What to do:
In the mailing list post about using the D-104 microphone with Ten-Tec radios, what load impedance does the basic D-104 head need to see?

Extracted text:
To: "Discussion of Ten-Tec Equipment" <tentec@contesting.com>
Subject: Re: [TenTec] New Omni VII....first impressions
From: "Bob McGraw - K4TAX" <RMcGraw@Blomand.net>
Reply-to: Discussion of Ten-Tec Equipment <tentec@contesting.com>
Date: Thu, 20 Dec 2007 15:10:49 -0600
List-post: <mailto:tentec@contesting.com>
Stuart has good points on using the D-104 with Tentec rigs.  My experience 
falls in two categories.

A good D-104 is not one that has output vs. one that does not, it is a mike 
with a crystal element that has not been exposed to heat or moisture  Both 
cases, heat and moisture, will cause the element to become brittle and sound 
bad, although it still may have output.  So good is not necessarily good.

The basic D-104 head as used on a desk stand or G stand needs to see a load 
Z greater than 1 megohm.  Even better, something in the order of 3 megohms. 
This is typically provided by tube type input circuits.  Most radios today 
provide a 10K to 50K input impedance which is much too low for the D-104 
element.  Although some have been successful, I do not advocate the use of a 
transformer on a mike input due to the susceptibility of hum being 
introduced from nearby AC fields.  One can use the D-104 head on the Astatic 
TG or TUG stand, the one with the transistor amp in the base and this will 
work, as the FET amp is basically serving as an impedance converter to 
provide the correct load to the mike and still be able to drive the lower Z 
inputs of most solid state radios.  A word of caution when using the TG or 
TUG stand.  It can easily overdrive the audio input stage in the radio. 
Once this happens, no amount of reduction of mike gain on the radio will 
clear the reported distortion.

Rows:

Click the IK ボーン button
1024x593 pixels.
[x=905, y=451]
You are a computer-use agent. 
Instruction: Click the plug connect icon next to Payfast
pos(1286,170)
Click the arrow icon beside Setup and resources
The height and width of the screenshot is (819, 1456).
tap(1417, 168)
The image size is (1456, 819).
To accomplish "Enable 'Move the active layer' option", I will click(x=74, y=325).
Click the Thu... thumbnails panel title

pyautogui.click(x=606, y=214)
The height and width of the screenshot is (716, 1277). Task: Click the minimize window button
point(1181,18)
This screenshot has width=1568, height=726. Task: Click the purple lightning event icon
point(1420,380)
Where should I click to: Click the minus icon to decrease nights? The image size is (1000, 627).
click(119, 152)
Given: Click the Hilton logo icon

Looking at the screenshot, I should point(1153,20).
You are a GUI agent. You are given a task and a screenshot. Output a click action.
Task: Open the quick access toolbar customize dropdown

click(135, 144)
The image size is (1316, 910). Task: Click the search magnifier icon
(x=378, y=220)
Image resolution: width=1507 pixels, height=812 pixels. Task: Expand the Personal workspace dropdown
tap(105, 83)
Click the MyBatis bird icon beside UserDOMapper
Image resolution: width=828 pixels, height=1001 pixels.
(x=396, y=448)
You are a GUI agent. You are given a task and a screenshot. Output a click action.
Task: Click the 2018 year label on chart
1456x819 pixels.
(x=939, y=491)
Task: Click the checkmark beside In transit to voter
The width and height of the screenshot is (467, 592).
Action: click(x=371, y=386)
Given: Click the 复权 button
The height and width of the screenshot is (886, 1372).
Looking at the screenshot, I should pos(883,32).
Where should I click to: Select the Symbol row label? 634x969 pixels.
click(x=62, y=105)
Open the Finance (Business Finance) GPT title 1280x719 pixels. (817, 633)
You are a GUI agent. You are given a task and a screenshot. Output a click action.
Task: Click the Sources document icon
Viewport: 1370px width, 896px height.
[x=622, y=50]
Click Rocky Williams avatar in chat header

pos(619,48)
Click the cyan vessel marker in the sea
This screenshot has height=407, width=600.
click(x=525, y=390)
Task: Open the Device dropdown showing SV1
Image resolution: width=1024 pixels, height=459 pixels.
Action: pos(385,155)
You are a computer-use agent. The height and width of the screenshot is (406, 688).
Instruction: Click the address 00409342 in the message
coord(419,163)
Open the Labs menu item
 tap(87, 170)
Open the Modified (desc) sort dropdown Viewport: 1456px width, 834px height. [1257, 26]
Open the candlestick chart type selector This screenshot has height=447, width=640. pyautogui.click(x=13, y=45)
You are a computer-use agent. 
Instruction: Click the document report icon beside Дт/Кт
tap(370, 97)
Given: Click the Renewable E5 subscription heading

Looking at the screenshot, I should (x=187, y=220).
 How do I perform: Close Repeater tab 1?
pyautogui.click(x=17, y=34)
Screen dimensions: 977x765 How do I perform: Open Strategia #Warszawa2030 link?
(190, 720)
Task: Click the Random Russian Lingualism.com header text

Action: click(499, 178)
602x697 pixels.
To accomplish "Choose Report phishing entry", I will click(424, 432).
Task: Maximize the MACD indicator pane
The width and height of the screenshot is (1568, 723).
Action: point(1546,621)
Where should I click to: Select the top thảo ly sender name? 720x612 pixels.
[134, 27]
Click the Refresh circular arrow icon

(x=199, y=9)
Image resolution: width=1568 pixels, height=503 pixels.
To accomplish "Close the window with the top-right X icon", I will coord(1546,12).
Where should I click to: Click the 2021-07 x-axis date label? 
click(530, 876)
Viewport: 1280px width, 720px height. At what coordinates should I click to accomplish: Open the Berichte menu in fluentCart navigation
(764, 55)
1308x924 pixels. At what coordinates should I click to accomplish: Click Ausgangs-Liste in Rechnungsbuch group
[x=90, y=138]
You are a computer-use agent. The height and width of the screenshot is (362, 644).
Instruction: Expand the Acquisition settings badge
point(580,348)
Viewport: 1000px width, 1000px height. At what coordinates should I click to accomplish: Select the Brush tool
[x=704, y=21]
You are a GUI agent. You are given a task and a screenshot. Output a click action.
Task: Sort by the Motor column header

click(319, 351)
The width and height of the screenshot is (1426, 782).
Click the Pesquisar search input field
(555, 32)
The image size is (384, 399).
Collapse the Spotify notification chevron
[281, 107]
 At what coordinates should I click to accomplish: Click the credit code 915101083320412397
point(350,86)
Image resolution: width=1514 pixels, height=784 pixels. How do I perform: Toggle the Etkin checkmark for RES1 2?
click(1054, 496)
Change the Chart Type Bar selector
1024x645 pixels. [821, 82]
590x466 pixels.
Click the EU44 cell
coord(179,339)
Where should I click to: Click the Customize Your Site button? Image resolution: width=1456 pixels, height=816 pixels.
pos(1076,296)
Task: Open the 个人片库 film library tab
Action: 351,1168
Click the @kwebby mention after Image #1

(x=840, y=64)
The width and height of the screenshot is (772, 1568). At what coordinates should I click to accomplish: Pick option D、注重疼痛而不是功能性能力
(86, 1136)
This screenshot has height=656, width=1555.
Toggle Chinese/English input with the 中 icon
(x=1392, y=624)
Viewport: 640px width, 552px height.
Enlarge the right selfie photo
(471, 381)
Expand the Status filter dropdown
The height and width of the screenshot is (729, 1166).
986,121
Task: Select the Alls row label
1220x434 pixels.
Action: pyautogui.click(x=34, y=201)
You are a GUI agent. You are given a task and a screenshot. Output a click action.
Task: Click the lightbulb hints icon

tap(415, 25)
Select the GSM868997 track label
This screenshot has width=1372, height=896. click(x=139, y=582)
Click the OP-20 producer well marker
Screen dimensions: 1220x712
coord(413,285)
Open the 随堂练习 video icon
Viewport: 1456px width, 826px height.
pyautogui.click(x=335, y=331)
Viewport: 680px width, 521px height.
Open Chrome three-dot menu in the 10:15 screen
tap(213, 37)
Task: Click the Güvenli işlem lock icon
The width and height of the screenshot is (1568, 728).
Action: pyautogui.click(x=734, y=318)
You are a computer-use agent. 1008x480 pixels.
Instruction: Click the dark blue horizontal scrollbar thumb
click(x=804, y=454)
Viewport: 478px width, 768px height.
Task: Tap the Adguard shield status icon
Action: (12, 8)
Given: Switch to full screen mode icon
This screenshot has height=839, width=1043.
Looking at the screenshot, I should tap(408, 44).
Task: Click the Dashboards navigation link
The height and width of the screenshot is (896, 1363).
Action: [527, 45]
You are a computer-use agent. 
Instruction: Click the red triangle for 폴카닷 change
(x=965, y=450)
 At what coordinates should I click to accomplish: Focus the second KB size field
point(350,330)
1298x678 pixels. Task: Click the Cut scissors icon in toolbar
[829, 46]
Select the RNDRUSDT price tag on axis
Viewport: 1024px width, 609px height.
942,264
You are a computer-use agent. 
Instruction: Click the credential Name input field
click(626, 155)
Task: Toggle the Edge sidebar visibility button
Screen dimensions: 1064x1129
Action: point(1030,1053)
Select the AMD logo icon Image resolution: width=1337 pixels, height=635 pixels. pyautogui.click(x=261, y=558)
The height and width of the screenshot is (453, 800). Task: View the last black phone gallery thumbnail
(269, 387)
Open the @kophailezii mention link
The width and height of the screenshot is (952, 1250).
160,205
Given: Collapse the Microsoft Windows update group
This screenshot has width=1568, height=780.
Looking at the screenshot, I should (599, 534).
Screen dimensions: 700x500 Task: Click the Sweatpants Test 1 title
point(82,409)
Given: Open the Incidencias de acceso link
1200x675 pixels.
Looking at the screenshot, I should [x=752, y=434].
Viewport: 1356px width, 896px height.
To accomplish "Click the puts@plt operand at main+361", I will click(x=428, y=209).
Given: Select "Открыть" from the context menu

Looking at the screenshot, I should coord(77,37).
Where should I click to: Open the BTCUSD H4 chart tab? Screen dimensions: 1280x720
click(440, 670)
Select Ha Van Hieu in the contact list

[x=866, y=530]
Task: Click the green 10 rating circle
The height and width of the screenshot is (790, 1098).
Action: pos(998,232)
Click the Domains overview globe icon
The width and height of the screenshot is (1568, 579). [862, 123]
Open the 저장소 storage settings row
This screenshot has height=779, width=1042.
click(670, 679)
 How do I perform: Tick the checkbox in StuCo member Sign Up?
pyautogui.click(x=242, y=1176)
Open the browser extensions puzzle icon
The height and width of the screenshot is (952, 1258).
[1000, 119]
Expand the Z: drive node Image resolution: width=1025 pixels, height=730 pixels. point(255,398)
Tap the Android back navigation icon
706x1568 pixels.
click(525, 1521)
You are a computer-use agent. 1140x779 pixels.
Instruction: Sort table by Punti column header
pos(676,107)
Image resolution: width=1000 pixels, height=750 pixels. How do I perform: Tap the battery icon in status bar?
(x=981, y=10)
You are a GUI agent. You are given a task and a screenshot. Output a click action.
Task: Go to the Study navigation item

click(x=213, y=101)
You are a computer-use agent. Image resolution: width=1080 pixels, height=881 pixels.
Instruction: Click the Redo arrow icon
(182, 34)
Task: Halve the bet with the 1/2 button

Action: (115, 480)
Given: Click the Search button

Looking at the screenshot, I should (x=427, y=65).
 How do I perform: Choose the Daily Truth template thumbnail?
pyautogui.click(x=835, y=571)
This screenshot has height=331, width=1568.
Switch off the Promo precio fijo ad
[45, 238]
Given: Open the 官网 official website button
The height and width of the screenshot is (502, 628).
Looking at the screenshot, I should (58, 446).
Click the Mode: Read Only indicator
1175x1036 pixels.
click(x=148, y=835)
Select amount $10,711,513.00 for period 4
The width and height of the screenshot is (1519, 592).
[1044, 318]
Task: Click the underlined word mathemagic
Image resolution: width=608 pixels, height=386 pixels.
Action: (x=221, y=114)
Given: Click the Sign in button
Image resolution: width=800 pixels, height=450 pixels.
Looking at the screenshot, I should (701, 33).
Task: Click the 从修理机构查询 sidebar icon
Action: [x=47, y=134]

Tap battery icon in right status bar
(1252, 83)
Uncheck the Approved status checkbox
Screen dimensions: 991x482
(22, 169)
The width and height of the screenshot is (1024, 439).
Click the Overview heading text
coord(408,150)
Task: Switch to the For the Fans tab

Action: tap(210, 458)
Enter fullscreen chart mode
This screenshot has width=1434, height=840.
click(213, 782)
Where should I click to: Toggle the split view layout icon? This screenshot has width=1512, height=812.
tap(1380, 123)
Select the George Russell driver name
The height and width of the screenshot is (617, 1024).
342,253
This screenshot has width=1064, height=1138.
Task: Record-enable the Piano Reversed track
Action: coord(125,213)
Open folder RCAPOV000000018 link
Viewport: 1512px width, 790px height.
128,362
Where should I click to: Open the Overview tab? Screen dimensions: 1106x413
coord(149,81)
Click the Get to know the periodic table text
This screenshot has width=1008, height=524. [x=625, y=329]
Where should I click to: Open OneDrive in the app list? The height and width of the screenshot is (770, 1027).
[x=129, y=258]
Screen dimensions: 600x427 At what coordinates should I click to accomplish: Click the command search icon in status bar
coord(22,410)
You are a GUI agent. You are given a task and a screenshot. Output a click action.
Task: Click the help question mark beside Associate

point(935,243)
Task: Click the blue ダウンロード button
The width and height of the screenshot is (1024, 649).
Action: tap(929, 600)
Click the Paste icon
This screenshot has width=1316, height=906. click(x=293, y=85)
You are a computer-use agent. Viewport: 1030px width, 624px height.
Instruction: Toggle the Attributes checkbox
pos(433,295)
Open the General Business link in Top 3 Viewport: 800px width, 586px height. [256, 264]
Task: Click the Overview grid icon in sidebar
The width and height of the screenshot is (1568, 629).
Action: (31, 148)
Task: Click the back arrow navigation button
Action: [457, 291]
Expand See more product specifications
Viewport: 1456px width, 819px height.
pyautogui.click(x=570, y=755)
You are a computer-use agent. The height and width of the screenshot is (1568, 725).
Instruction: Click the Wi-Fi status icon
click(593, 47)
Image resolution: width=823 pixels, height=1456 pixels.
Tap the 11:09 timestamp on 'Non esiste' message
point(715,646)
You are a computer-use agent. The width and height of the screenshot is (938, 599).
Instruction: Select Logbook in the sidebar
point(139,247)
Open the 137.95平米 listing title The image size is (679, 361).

Response to the task:
Greater than 1 megohm, and even better, around 3 megohms.